(Collected data entries)
####

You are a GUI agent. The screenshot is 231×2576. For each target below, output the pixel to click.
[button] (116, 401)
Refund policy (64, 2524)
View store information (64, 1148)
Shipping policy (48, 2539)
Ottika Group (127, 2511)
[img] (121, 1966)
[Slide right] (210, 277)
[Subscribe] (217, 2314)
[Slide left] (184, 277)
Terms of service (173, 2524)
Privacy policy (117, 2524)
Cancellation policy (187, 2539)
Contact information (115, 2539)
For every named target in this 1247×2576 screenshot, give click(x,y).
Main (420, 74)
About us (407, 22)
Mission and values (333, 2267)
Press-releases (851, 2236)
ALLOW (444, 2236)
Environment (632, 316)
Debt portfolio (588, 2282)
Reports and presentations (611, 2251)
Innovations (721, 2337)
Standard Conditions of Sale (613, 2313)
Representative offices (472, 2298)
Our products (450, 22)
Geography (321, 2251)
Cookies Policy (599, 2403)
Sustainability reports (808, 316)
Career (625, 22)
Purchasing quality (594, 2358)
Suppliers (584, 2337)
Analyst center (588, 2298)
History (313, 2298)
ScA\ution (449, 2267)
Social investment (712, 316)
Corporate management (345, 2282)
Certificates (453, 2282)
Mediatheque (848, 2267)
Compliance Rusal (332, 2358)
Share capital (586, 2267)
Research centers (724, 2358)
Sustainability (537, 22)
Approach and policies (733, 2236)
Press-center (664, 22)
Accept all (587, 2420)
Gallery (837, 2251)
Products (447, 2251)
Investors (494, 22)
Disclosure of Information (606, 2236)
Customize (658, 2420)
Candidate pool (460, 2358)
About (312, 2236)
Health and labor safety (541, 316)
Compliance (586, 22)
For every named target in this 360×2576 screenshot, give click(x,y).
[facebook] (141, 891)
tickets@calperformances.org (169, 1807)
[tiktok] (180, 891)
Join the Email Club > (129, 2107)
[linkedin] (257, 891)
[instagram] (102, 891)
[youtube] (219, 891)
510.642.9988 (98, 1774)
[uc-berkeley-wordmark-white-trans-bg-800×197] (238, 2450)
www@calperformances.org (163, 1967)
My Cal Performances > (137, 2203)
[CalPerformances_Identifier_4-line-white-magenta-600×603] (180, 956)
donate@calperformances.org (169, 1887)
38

####

(What needs to be done)
Copy out each entry exactly, leaving nothing out.

(Exercise answer)
You are a GUI agent. The screenshot is 231×2576. For each target below, output the pixel to click.
[button] (116, 401)
Refund policy (64, 2524)
View store information (64, 1148)
Shipping policy (48, 2539)
Ottika Group (127, 2511)
[img] (121, 1966)
[Slide right] (210, 277)
[Subscribe] (217, 2314)
[Slide left] (184, 277)
Terms of service (173, 2524)
Privacy policy (117, 2524)
Cancellation policy (187, 2539)
Contact information (115, 2539)
For every named target in this 1247×2576 screenshot, give click(x,y).
Main (420, 74)
About us (407, 22)
Mission and values (333, 2267)
Press-releases (851, 2236)
ALLOW (444, 2236)
Environment (632, 316)
Debt portfolio (588, 2282)
Reports and presentations (611, 2251)
Innovations (721, 2337)
Standard Conditions of Sale (613, 2313)
Representative offices (472, 2298)
Our products (450, 22)
Geography (321, 2251)
Cookies Policy (599, 2403)
Sustainability reports (808, 316)
Career (625, 22)
Purchasing quality (594, 2358)
Suppliers (584, 2337)
Analyst center (588, 2298)
History (313, 2298)
ScA\ution (449, 2267)
Social investment (712, 316)
Corporate management (345, 2282)
Certificates (453, 2282)
Mediatheque (848, 2267)
Compliance Rusal (332, 2358)
Share capital (586, 2267)
Research centers (724, 2358)
Sustainability (537, 22)
Approach and policies (733, 2236)
Press-center (664, 22)
Accept all (587, 2420)
Gallery (837, 2251)
Products (447, 2251)
Investors (494, 22)
Disclosure of Information (606, 2236)
Customize (658, 2420)
Candidate pool (460, 2358)
About (312, 2236)
Health and labor safety (541, 316)
Compliance (586, 22)
For every named target in this 360×2576 screenshot, give click(x,y).
[facebook] (141, 891)
tickets@calperformances.org (169, 1807)
[tiktok] (180, 891)
Join the Email Club > (129, 2107)
[linkedin] (257, 891)
[instagram] (102, 891)
[youtube] (219, 891)
510.642.9988 (98, 1774)
[uc-berkeley-wordmark-white-trans-bg-800×197] (238, 2450)
www@calperformances.org (163, 1967)
My Cal Performances > (137, 2203)
[CalPerformances_Identifier_4-line-white-magenta-600×603] (180, 956)
donate@calperformances.org (169, 1887)
38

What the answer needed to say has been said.